If the movement of the forced control is a movement in a linear direction, a swivel movement or a combination of these, the movement and thus also the forced control path are preferably aligned in the cross-ski direction. This has the advantage that the forced control can follow the coupled swivel movement of the two levers, which simplifies the design of the front automatic device.

As an alternative, however, it is also possible for the forced control to not be movable in the holding position, but to be fixed to the ski.

If the positive control is movable in the holding position, then if it deviates from a center of the positive control path, it can preferably be pressed with a force towards the center of the positive control path by a pre-tensioned, elastic element. It is also possible for more than one pre-tensioned, elastic element to be present. Regardless of the number of elastic elements, this has the advantage that the positive control is moved by the elastic element(s) to the center of the positive control path when no other force acts on the positive control. The two levers can also be moved to a center of the dynamic range using the positive control. Accordingly, the two levers can be moved from this center of the dynamic range in both a first and a second direction along the dynamic range under the influence of a lateral force, and are moved back to the center of the dynamic range when the lateral force is removed. If a sideways impact or sideways force occurs on the ski boot or ski during ski skating, the corresponding energy can be absorbed by the front automatic system without the ski boot coming loose, regardless of which side the impact or force comes from.

The mentioned center of the forced control path and the mentioned center of the dynamic range can be the geometric center of the forced control path or the dynamic area. However, it can also be a point in the forced control path or dynamic area that is not in the geometric center. It is possible for these centers to be in a continuous area of the forced control path or dynamic area. In this case, the centers are given by the fact that the forced control or the levers are pressed to this point in the forced control path or dynamic area by the elastic element(s). However, it is also possible for the centers to be in a bend in the forced control path or dynamic area. For example, the forced control path can be v-shaped and the center of the forced control path can be in the tip of the "v". In this case, the forced control can be moved from the center of the forced control path along one or the other arm of the "v" depending on the direction of the lateral force or lateral impact. For example, the center of the forced control path can also be at one end of the forced control path. This can be the case in particular if the forced control path runs along the longitudinal direction of the ski. Then the forced control can be moved in the longitudinal direction of the ski starting from this end of the forced control path, but in this example the two levers are mounted on the forced control in the holding position in such a way that they can be pivoted in the direction of action of the lateral force or lateral impact, while the forced control is moved in the longitudinal direction of the ski independently of the direction of action of the lateral force.

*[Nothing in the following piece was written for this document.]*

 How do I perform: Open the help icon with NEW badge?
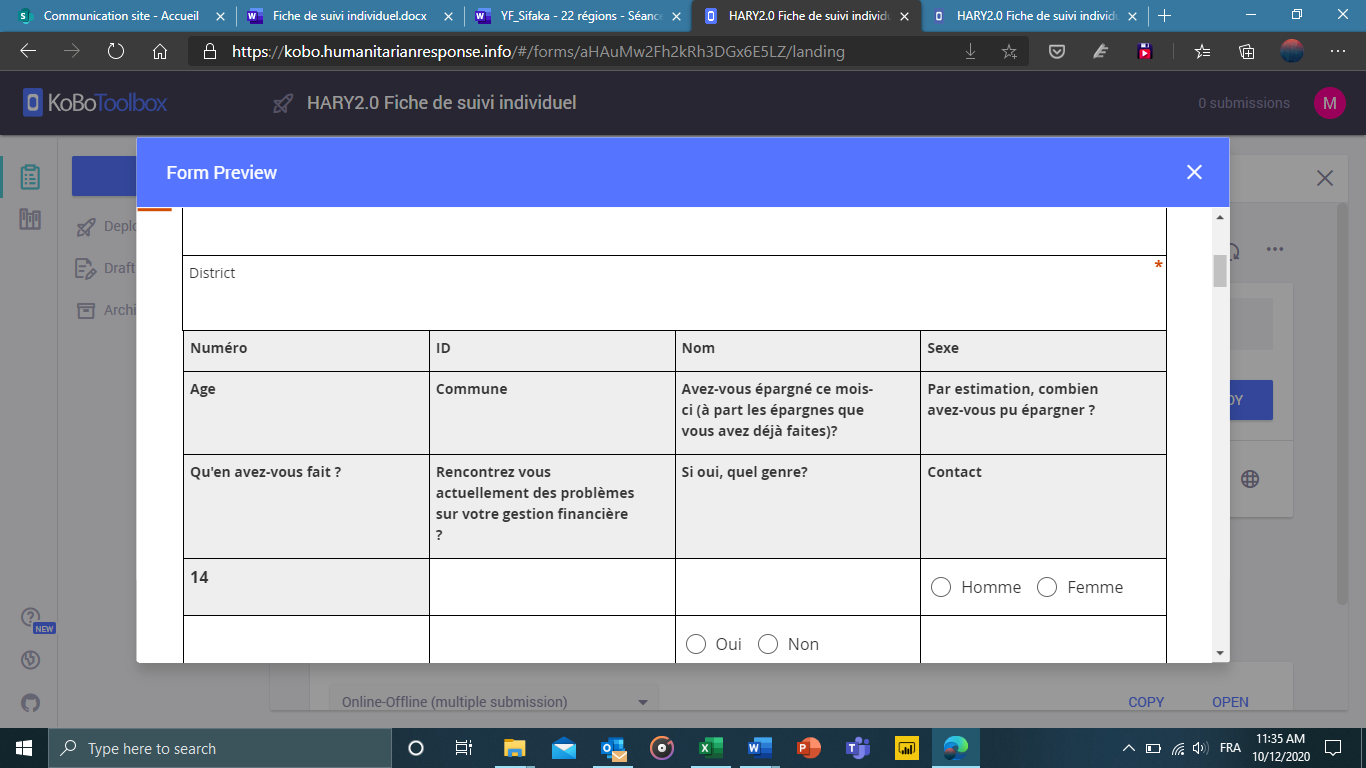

As a variant, it is also possible for one or both levers, rather than the forced control, to be pushed into the middle of the dynamic range by one or more pre-tensioned, elastic elements. In the same way, both levers can be pushed separately into the middle of the dynamic range by one or more pre-tensioned, elastic elements. In both cases, a corresponding embodiment can be particularly advantageous if the forced control itself is arranged fixed to the ski.

In all these variants with the pre-tensioned elastic element(s), the pre-tensioned elastic element is preferably located in the middle of the ski in the longitudinal direction of the ski aligned. In a first preferred variant of this, the pre-stressed, elastic element presses on the positive control in the longitudinal direction of the ski by pressing a laterally guided and thus laterally non-displaceable piston into a horizontally arranged, essentially V-shaped indentation in the positive control. The positive control, which can be moved in the transverse direction of the ski, can be held in the middle of the positive control path by pressing the piston into a tip of the V-shaped indentation. Accordingly, the positive control can be moved starting from the middle of the positive control path along the positive control path, the piston being pressed by the corresponding flank of the essentially V-shaped indentation in the longitudinal direction of the ski against the pre-stressed force of the elastic element. The force of the elastic element acting via the piston on the flanks of the essentially V-shaped indentations and directed in the longitudinal direction of the ski causes a restoring force which drives the positive control back to the middle of the positive control path. In order to minimize the frictional resistance between the positive control and the piston, the piston can, for example, have a roller bearing at its tip which can roll on the flanks of the essentially V-shaped indentation in the positive control. However, it is also possible that the piston does not have a roller bearing, but that the piston and/or the essentially V-shaped indentation in the positive control have a special coating which reduces the frictional resistance. It is also possible that the piston has a roller bearing at its tip which can roll on a special coating of the essentially V-shaped indentation in the positive control. However, it is also possible that the piston does not have such a roller bearing and that neither the piston nor the essentially V-shaped indentation in the positive control have a special coating.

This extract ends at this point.